Dataset entries:
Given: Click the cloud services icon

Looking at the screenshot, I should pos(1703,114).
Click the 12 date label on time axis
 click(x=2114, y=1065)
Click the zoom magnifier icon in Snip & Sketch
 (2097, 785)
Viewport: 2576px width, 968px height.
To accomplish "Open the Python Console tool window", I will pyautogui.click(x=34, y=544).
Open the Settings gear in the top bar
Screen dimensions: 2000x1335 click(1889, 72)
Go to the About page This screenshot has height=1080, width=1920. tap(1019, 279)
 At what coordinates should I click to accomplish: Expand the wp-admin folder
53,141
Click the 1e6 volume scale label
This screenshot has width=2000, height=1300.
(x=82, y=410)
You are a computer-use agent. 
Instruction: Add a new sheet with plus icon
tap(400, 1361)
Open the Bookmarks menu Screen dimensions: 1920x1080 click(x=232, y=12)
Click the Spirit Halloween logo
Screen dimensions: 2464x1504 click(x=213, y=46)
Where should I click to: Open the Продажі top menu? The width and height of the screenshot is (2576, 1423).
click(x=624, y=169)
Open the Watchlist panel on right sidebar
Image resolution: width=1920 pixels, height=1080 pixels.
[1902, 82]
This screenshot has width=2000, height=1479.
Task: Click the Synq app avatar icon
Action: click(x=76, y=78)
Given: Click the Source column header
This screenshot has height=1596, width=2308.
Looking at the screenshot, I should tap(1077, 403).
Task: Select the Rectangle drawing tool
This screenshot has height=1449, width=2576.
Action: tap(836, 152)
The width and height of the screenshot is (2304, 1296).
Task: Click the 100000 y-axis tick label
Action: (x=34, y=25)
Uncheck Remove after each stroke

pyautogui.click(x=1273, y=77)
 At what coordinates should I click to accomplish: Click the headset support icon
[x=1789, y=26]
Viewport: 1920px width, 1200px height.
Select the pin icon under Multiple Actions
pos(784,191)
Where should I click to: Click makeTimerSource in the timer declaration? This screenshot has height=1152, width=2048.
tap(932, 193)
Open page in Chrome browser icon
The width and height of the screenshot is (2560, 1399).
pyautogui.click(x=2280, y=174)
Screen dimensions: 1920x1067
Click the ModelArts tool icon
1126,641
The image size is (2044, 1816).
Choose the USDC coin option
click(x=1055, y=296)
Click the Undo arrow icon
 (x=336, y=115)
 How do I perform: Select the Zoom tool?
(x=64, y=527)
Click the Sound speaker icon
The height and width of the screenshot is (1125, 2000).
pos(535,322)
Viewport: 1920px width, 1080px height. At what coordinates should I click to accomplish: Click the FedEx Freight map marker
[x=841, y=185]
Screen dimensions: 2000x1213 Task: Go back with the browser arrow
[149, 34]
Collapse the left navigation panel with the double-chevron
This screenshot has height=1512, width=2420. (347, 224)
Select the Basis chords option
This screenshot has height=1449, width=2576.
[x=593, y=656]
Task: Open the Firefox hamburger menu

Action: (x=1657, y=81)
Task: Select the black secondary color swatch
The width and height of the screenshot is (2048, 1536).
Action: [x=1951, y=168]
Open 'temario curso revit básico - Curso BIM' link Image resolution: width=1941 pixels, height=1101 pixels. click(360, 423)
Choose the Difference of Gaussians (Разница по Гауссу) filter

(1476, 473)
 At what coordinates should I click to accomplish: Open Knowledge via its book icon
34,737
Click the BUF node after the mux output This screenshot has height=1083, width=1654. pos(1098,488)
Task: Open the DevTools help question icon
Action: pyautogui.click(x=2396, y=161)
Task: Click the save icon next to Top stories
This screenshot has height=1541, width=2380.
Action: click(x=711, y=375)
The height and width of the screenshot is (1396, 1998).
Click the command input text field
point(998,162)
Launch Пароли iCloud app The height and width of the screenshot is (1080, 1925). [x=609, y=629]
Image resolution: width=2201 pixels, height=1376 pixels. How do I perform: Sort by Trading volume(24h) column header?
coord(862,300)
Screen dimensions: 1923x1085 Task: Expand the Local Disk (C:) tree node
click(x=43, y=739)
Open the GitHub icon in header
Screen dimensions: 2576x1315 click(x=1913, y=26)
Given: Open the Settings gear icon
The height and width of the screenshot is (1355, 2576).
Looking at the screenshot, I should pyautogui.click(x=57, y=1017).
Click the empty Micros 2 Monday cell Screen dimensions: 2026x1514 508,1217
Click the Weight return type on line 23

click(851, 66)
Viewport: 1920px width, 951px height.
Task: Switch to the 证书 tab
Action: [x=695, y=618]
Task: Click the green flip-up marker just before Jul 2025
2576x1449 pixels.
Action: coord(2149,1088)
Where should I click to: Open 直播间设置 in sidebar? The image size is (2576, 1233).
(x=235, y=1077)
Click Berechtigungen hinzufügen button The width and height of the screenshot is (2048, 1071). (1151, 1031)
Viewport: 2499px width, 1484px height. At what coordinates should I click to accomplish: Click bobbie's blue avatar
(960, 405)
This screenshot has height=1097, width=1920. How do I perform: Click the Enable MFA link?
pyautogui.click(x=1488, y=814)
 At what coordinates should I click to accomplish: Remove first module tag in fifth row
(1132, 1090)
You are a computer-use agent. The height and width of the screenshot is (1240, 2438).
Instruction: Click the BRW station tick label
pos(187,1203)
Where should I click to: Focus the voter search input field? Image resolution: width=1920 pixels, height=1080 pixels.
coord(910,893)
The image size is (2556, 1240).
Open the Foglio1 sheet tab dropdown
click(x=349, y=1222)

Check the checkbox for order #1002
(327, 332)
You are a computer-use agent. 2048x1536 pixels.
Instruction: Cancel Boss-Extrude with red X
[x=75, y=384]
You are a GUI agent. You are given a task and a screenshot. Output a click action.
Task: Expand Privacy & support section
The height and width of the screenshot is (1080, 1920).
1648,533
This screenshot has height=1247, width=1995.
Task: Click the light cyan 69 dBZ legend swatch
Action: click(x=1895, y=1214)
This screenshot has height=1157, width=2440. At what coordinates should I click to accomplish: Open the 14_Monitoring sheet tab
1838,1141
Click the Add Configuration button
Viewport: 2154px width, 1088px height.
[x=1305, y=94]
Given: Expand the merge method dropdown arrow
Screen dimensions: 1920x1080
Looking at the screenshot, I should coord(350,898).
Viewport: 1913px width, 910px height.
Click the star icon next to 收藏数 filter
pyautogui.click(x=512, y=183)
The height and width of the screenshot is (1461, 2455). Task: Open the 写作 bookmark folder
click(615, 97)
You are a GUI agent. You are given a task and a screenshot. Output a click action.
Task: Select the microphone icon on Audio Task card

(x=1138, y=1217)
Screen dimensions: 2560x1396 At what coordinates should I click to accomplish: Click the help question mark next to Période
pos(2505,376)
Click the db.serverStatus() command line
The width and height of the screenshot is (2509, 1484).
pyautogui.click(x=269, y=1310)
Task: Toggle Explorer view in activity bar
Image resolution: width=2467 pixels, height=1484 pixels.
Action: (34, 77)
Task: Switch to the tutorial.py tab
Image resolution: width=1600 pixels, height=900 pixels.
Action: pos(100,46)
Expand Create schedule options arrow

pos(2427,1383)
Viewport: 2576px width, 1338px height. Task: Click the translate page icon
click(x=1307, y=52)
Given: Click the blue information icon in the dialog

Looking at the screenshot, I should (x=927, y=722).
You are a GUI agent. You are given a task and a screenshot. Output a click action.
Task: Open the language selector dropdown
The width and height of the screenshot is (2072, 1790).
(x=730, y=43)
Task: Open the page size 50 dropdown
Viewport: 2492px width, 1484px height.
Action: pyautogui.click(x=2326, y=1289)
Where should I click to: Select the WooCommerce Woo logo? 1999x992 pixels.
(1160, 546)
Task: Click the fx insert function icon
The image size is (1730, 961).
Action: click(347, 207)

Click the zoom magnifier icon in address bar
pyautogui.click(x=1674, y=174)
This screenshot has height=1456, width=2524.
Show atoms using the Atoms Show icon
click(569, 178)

## ABOUT THIS EXERCISE
All of the data, from the first line to the last, should be written out exactly.

## EXERCISE ANSWER
Given: Click the cloud services icon

Looking at the screenshot, I should pos(1703,114).
Click the 12 date label on time axis
 click(x=2114, y=1065)
Click the zoom magnifier icon in Snip & Sketch
 (2097, 785)
Viewport: 2576px width, 968px height.
To accomplish "Open the Python Console tool window", I will pyautogui.click(x=34, y=544).
Open the Settings gear in the top bar
Screen dimensions: 2000x1335 click(1889, 72)
Go to the About page This screenshot has height=1080, width=1920. tap(1019, 279)
 At what coordinates should I click to accomplish: Expand the wp-admin folder
53,141
Click the 1e6 volume scale label
This screenshot has width=2000, height=1300.
(x=82, y=410)
You are a computer-use agent. 
Instruction: Add a new sheet with plus icon
tap(400, 1361)
Open the Bookmarks menu Screen dimensions: 1920x1080 click(x=232, y=12)
Click the Spirit Halloween logo
Screen dimensions: 2464x1504 click(x=213, y=46)
Where should I click to: Open the Продажі top menu? The width and height of the screenshot is (2576, 1423).
click(x=624, y=169)
Open the Watchlist panel on right sidebar
Image resolution: width=1920 pixels, height=1080 pixels.
[1902, 82]
This screenshot has width=2000, height=1479.
Task: Click the Synq app avatar icon
Action: click(x=76, y=78)
Given: Click the Source column header
This screenshot has height=1596, width=2308.
Looking at the screenshot, I should tap(1077, 403).
Task: Select the Rectangle drawing tool
This screenshot has height=1449, width=2576.
Action: tap(836, 152)
The width and height of the screenshot is (2304, 1296).
Task: Click the 100000 y-axis tick label
Action: (x=34, y=25)
Uncheck Remove after each stroke

pyautogui.click(x=1273, y=77)
 At what coordinates should I click to accomplish: Click the headset support icon
[x=1789, y=26]
Viewport: 1920px width, 1200px height.
Select the pin icon under Multiple Actions
pos(784,191)
Where should I click to: Click makeTimerSource in the timer declaration? This screenshot has height=1152, width=2048.
tap(932, 193)
Open page in Chrome browser icon
The width and height of the screenshot is (2560, 1399).
pyautogui.click(x=2280, y=174)
Screen dimensions: 1920x1067
Click the ModelArts tool icon
1126,641
The image size is (2044, 1816).
Choose the USDC coin option
click(x=1055, y=296)
Click the Undo arrow icon
 (x=336, y=115)
 How do I perform: Select the Zoom tool?
(x=64, y=527)
Click the Sound speaker icon
The height and width of the screenshot is (1125, 2000).
pos(535,322)
Viewport: 1920px width, 1080px height. At what coordinates should I click to accomplish: Click the FedEx Freight map marker
[x=841, y=185]
Screen dimensions: 2000x1213 Task: Go back with the browser arrow
[149, 34]
Collapse the left navigation panel with the double-chevron
This screenshot has height=1512, width=2420. (347, 224)
Select the Basis chords option
This screenshot has height=1449, width=2576.
[x=593, y=656]
Task: Open the Firefox hamburger menu

Action: (x=1657, y=81)
Task: Select the black secondary color swatch
The width and height of the screenshot is (2048, 1536).
Action: [x=1951, y=168]
Open 'temario curso revit básico - Curso BIM' link Image resolution: width=1941 pixels, height=1101 pixels. click(360, 423)
Choose the Difference of Gaussians (Разница по Гауссу) filter

(1476, 473)
 At what coordinates should I click to accomplish: Open Knowledge via its book icon
34,737
Click the BUF node after the mux output This screenshot has height=1083, width=1654. pos(1098,488)
Task: Open the DevTools help question icon
Action: pyautogui.click(x=2396, y=161)
Task: Click the save icon next to Top stories
This screenshot has height=1541, width=2380.
Action: click(x=711, y=375)
The height and width of the screenshot is (1396, 1998).
Click the command input text field
point(998,162)
Launch Пароли iCloud app The height and width of the screenshot is (1080, 1925). [x=609, y=629]
Image resolution: width=2201 pixels, height=1376 pixels. How do I perform: Sort by Trading volume(24h) column header?
coord(862,300)
Screen dimensions: 1923x1085 Task: Expand the Local Disk (C:) tree node
click(x=43, y=739)
Open the GitHub icon in header
Screen dimensions: 2576x1315 click(x=1913, y=26)
Given: Open the Settings gear icon
The height and width of the screenshot is (1355, 2576).
Looking at the screenshot, I should pyautogui.click(x=57, y=1017).
Click the empty Micros 2 Monday cell Screen dimensions: 2026x1514 508,1217
Click the Weight return type on line 23

click(851, 66)
Viewport: 1920px width, 951px height.
Task: Switch to the 证书 tab
Action: [x=695, y=618]
Task: Click the green flip-up marker just before Jul 2025
2576x1449 pixels.
Action: coord(2149,1088)
Where should I click to: Open 直播间设置 in sidebar? The image size is (2576, 1233).
(x=235, y=1077)
Click Berechtigungen hinzufügen button The width and height of the screenshot is (2048, 1071). (1151, 1031)
Viewport: 2499px width, 1484px height. At what coordinates should I click to accomplish: Click bobbie's blue avatar
(960, 405)
This screenshot has height=1097, width=1920. How do I perform: Click the Enable MFA link?
pyautogui.click(x=1488, y=814)
 At what coordinates should I click to accomplish: Remove first module tag in fifth row
(1132, 1090)
You are a computer-use agent. The height and width of the screenshot is (1240, 2438).
Instruction: Click the BRW station tick label
pos(187,1203)
Where should I click to: Focus the voter search input field? Image resolution: width=1920 pixels, height=1080 pixels.
coord(910,893)
The image size is (2556, 1240).
Open the Foglio1 sheet tab dropdown
click(x=349, y=1222)

Check the checkbox for order #1002
(327, 332)
You are a computer-use agent. 2048x1536 pixels.
Instruction: Cancel Boss-Extrude with red X
[x=75, y=384]
You are a GUI agent. You are given a task and a screenshot. Output a click action.
Task: Expand Privacy & support section
The height and width of the screenshot is (1080, 1920).
1648,533
This screenshot has height=1247, width=1995.
Task: Click the light cyan 69 dBZ legend swatch
Action: click(x=1895, y=1214)
This screenshot has height=1157, width=2440. At what coordinates should I click to accomplish: Open the 14_Monitoring sheet tab
1838,1141
Click the Add Configuration button
Viewport: 2154px width, 1088px height.
[x=1305, y=94]
Given: Expand the merge method dropdown arrow
Screen dimensions: 1920x1080
Looking at the screenshot, I should coord(350,898).
Viewport: 1913px width, 910px height.
Click the star icon next to 收藏数 filter
pyautogui.click(x=512, y=183)
The height and width of the screenshot is (1461, 2455). Task: Open the 写作 bookmark folder
click(615, 97)
You are a GUI agent. You are given a task and a screenshot. Output a click action.
Task: Select the microphone icon on Audio Task card

(x=1138, y=1217)
Screen dimensions: 2560x1396 At what coordinates should I click to accomplish: Click the help question mark next to Période
pos(2505,376)
Click the db.serverStatus() command line
The width and height of the screenshot is (2509, 1484).
pyautogui.click(x=269, y=1310)
Task: Toggle Explorer view in activity bar
Image resolution: width=2467 pixels, height=1484 pixels.
Action: (34, 77)
Task: Switch to the tutorial.py tab
Image resolution: width=1600 pixels, height=900 pixels.
Action: pos(100,46)
Expand Create schedule options arrow

pos(2427,1383)
Viewport: 2576px width, 1338px height. Task: Click the translate page icon
click(x=1307, y=52)
Given: Click the blue information icon in the dialog

Looking at the screenshot, I should (x=927, y=722).
You are a GUI agent. You are given a task and a screenshot. Output a click action.
Task: Open the language selector dropdown
The width and height of the screenshot is (2072, 1790).
(x=730, y=43)
Task: Open the page size 50 dropdown
Viewport: 2492px width, 1484px height.
Action: pyautogui.click(x=2326, y=1289)
Where should I click to: Select the WooCommerce Woo logo? 1999x992 pixels.
(1160, 546)
Task: Click the fx insert function icon
The image size is (1730, 961).
Action: click(347, 207)

Click the zoom magnifier icon in address bar
pyautogui.click(x=1674, y=174)
This screenshot has height=1456, width=2524.
Show atoms using the Atoms Show icon
click(569, 178)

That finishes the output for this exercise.